Augments are something that I have hinted at before but not really talked about much. I didn’t have a term for them until now. I wanted to create combinations for skills. So by that I mean that if you have a skill that is called “Parry Stab Stab” you’d be able to attach and augment to it that would go with it all the time once it’s attached that would turn it into “Fire Parry Stab Stab”. So your weapon would be on fire and deal fire damage for that attack. But you could augment “Arrows of Death” with fire as well. Or “Smoldering Gaze” with fire. And it’d always do something so you can really make whatever skill you want to be augmented in whatever way you want.

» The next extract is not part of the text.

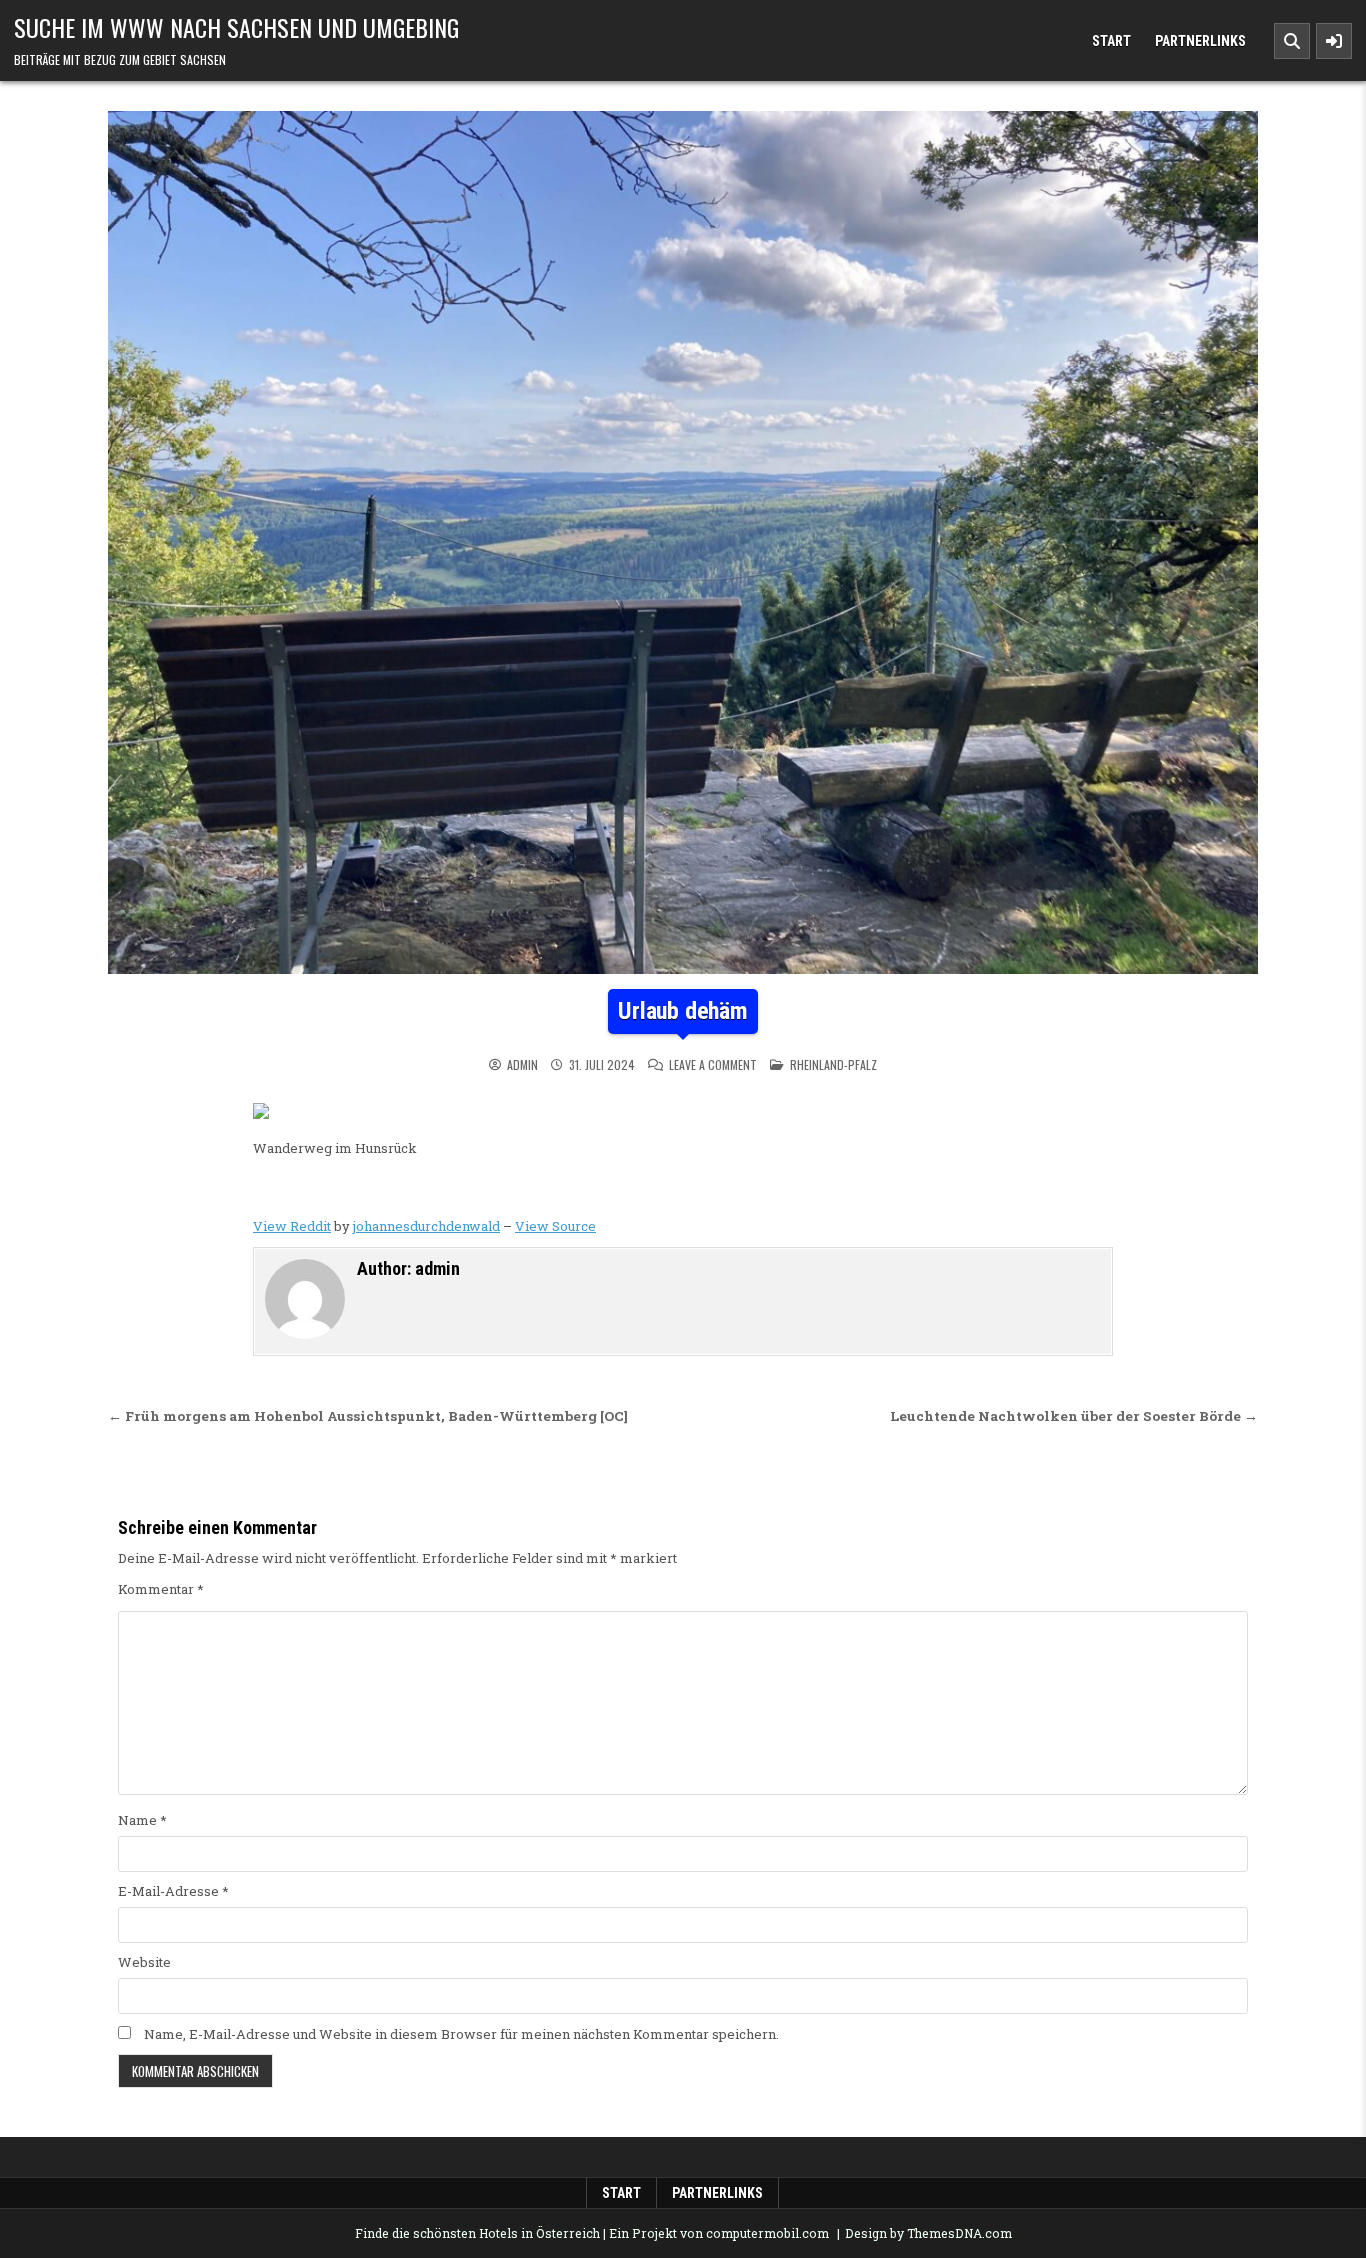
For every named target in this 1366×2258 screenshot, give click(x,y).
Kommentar (161, 1589)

With that said, skills aren’t the only thing that can be augmented. A weapon would be given the status of fire, and now it is always going to deal fire damage in addition to it’s other damage. The downside is that once you’ve given it fire, you can’t take it off. And there’ll be some augments or skills that go on the player as well, versus as on the weapon. An example of this I’m going to rip straight from Sword Art Online. The main character Kirito unlocks an unique skill called Dual Wielding, aka, he can fight with two weapons. Something like that would be a specific quest given augment that could go on a player versus going on a weapon or something like that. It would be an always on ability. Something like that is going to be on certain types of quests, which it might not be obvious that it is on a quest when you start it, it might ask you to draw an augment until you find a character one and add it to the quest or make it an optional item on the quest, like, you can gain access to this if you beat the quest or complete it with this much overkill on the final check.

Money

Final thing to talk about is currency, basically, you’ll get money and you can spend it. The guild, by sending out members to do stuff on the levels will also get your money and spend money for you. So it won’t be like you have no flow of income, but most of your money is going to come from beating quests, fighting monsters, and beating the boss.

What do you think of augments. I think everything else is actually pretty straight forward, with skills being a bit out there, but fairly easy to grasp, but augments are something different. Does that customization sound interesting?